#### [Page extract]
Sleep is a necessary bodily function, but many people don’t get enough of it or don’t get enough quality sleep. Dedicating more time to sleeping might help some people, but it likely won’t do any good for those unaware they are suffering from sleep apnea.
What is Sleep Apnea?
Sleep apnea is a condition that causes a person to stop breathing during sleep. These non-breathing periods are short, lasting about 10 seconds, and don’t cause the person to wake up. Non-breathing periods can occur up to 100 times an hour. There are two types of sleep apnea: obstructive and central. With obstructive sleep apnea, the more common type, muscles in the throat relax and block the airway. Central sleep apnea occurs when the brain does not communicate the proper signals to muscles that control breathing. Sometimes a person will have complex sleep apnea, which is a mixture of both obstructive and central sleep apnea. Diagnosing a sleep disorder begins with recognizing the symptoms and undergoing a sleep study test.
Some symptoms of sleep apnea are common, which may cause sufferers to ignore them. These signs and symptoms often increase gradually and go unchecked for years. For example, one person snores, which annoys the person sleeping nearby, but it is not considered a major problem since many people snore. However, when other symptoms occur, it’s not as easy to dismiss them. Other symptoms can include the following:
- Waking up by gasping or choking
- Insomnia or tossing and turning frequently throughout the night
- Nocturia, or waking up at night to urinate
- Waking up with a headache, dry mouth or sore throat
- Being sleepy and tired during the day
- Inability to remember things or concentrate
- Depression, anxiety and other mood changes
Testing for Sleep Apnea
Anyone with sleep apnea symptoms should be tested, because it’s not just about getting a better night’s sleep. Abnormal or disordered sleep patterns are linked to high blood pressure, heart disease and stroke. Some sufferers also experience personality shifts, which can impact their quality of life.
During a sleep study, or polysomnogram, the patient spends the night at the sleep study facility. Electrodes are attached to the body in various locations to measure body and brain activity. One of the tests is an EOG, which monitors eye movement during sleep. Other tests include an EMG, which measures muscle movement, and an EEG, which registers brain activity. Sleep technicians also test for heart activity, breathing and oxygen levels.
Testing may also include X-rays, CT scans or an MRI to find what’s blocking the patient’s airway. Once a diagnosis is made, treatment options depend on what is found to be the cause of the blockage, as well as the severity of the sleep apnea. Patients are commonly treat with CPAP, or continuous positive airway pressure, which is a machine and mask that blows air into the airway. Other treatment options include wearing dental appliance and lifestyle changes, such as losing weight and treating allergies. In severe cases, the patient may need surgery.

#### [Exercise requirements]
**A)** In the sleep apnea article, copy the words starting at "What is Sleep" and ending after "sleep study test.".
**B)** Do these statements agree with the sleep apnea article? Answer yes or no for each, and quote the words from the article that decide it.
(i) The non-breathing periods last about 10 seconds.
(ii) Central sleep apnea is the more common type.
(iii) An EOG measures brain activity.

#### [Extracted material]
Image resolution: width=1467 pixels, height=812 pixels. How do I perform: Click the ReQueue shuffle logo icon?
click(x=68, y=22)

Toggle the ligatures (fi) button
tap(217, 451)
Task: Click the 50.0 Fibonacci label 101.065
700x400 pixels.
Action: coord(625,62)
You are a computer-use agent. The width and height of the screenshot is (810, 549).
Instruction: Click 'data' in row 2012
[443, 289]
--
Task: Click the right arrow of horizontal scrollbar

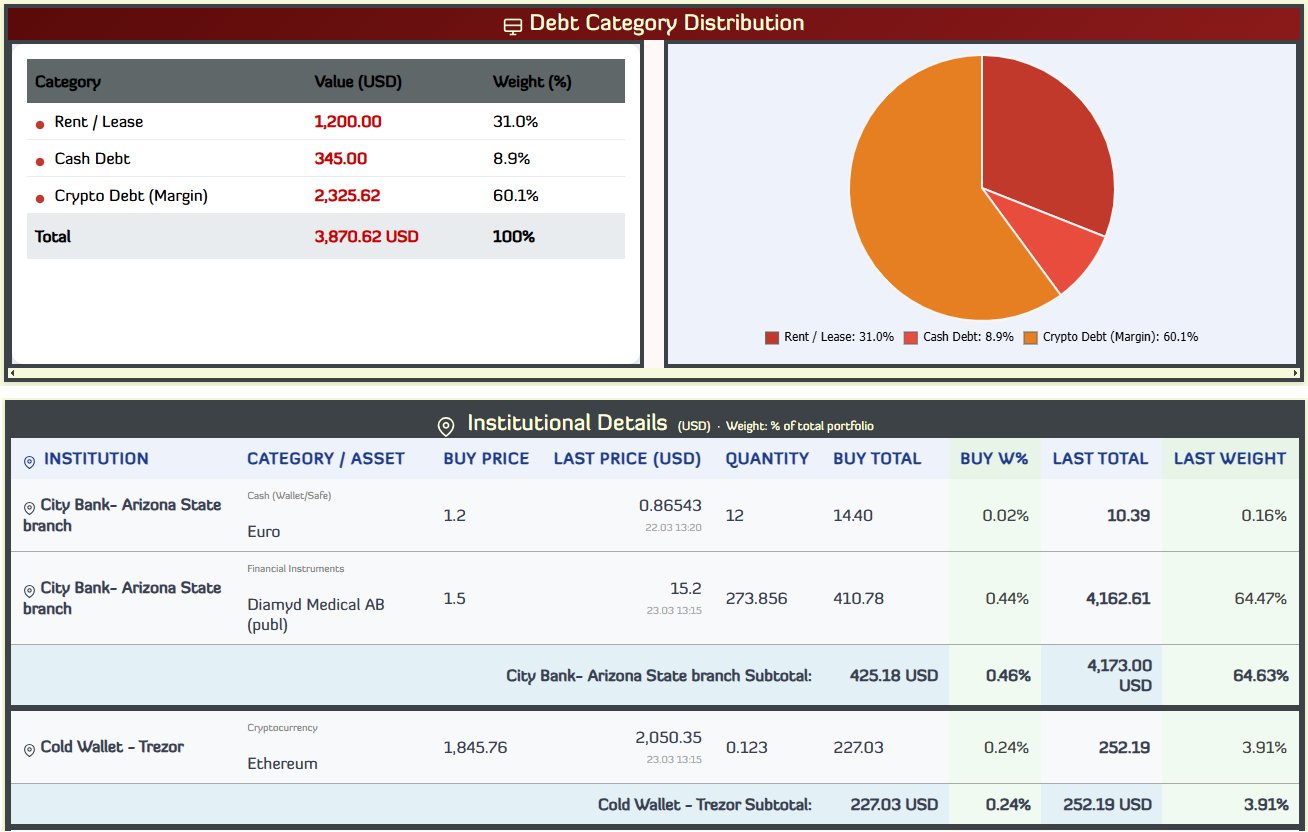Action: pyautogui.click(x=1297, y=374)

#### [Task-by-task outputs]
**A)**
What is Sleep Apnea?
Sleep apnea is a condition that causes a person to stop breathing during sleep. These non-breathing periods are short, lasting about 10 seconds, and don’t cause the person to wake up. Non-breathing periods can occur up to 100 times an hour. There are two types of sleep apnea: obstructive and central. With obstructive sleep apnea, the more common type, muscles in the throat relax and block the airway. Central sleep apnea occurs when the brain does not communicate the proper signals to muscles that control breathing. Sometimes a person will have complex sleep apnea, which is a mixture of both obstructive and central sleep apnea. Diagnosing a sleep disorder begins with recognizing the symptoms and undergoing a sleep study test.

**B)**
(i) Yes: "These non-breathing periods are short, lasting about 10 seconds"
(ii) No: "With obstructive sleep apnea, the more common type"
(iii) No: "One of the tests is an EOG, which monitors eye movement during sleep."